When the work is shaped around something real, a need someone genuinely has, a moment in their day that could be smoother, a problem quietly slowing them down, things start to come into focus. Your decisions move from feeling random to feeling part of a bigger picture.
Purposeful design always begins with a simple “why.” Not the big philosophical “why are we here?” but the straightforward, practical version: Why would someone use this? Why would this help? Why does this matter at all? When your project starts with that kind of honesty, everything else slides into place. Colour isn’t random. Language becomes clearer. Interaction moves away from “look how clever this design is” and toward “this actually helps someone do something.” You’re not just making something; you’re making something that has a reason to exist.
But the real secret, the part that gets lost in the rush to automate everything, is listening.

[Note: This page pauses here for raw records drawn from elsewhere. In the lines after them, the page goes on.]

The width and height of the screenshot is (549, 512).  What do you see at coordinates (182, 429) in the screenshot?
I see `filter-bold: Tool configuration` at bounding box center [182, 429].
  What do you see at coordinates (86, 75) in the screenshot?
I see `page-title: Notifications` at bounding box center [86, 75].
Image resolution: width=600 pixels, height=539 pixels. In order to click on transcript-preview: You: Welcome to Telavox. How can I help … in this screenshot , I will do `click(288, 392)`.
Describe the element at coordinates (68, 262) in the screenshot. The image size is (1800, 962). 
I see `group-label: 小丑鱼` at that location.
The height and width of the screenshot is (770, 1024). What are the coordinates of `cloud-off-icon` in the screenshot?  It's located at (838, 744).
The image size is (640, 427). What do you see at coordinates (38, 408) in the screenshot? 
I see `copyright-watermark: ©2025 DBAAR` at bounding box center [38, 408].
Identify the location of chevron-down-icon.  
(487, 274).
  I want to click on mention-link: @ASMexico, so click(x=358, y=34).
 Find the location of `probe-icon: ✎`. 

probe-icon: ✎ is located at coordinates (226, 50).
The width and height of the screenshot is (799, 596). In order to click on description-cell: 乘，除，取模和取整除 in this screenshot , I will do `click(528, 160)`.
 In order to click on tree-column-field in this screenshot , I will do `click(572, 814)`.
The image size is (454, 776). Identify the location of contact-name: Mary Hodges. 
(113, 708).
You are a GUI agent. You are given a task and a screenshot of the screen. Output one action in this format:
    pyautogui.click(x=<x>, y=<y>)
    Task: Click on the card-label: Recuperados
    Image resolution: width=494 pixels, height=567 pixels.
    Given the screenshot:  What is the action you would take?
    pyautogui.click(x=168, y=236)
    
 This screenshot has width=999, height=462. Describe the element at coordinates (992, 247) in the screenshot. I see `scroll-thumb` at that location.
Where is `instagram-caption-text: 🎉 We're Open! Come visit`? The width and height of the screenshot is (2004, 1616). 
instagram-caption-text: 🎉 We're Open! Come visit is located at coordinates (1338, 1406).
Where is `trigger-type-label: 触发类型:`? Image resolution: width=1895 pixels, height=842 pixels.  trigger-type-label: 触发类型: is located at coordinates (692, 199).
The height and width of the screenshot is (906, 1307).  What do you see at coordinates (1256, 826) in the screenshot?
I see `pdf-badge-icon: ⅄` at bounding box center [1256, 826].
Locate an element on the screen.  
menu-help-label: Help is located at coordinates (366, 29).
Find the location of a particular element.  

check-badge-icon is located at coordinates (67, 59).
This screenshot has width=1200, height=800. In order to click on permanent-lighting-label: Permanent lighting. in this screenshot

Proper listening. And oddly enough, that became clear to me while wandering the Web Summit floor, moving from stand to stand and hearing founders describe what their products could do. In between the polished pitches and technical jargon, the real insights came from the offhand comments they made when they relaxed a little, the small frustrations that shaped their ideas, the moments that sparked their solutions, the gaps they noticed in people’s behaviour.
Watching how they talked about their users, what they emphasised, and what they glossed over told me far more than the product demos themselves.
These tiny, human details are what reveal the real opportunities for design. When your work is built on those moments, what people actually do, not just what they claim they do, everything feels more grounded. You’re not just guessing what might work. Feedback becomes clearer. And suddenly the design process just makes more sense.
Some think that purposeful design limits creativity, but I’ve found it to be the opposite. Purpose gives creativity direction. It gives you a problem to solve and a direction to follow. It removes the pressure to add more and more and more. Your decisions stop competing with each other and start working together, and the process feels a little less like juggling and a little more like designing.
So, in an industry racing toward automation, purpose becomes the thing that keeps the work human. It stops us from building for trends and reminds us to build for people. And in a fast, loud, AI-everywhere world, design that actually helps someone, even in a small way, is still the thing that matters most.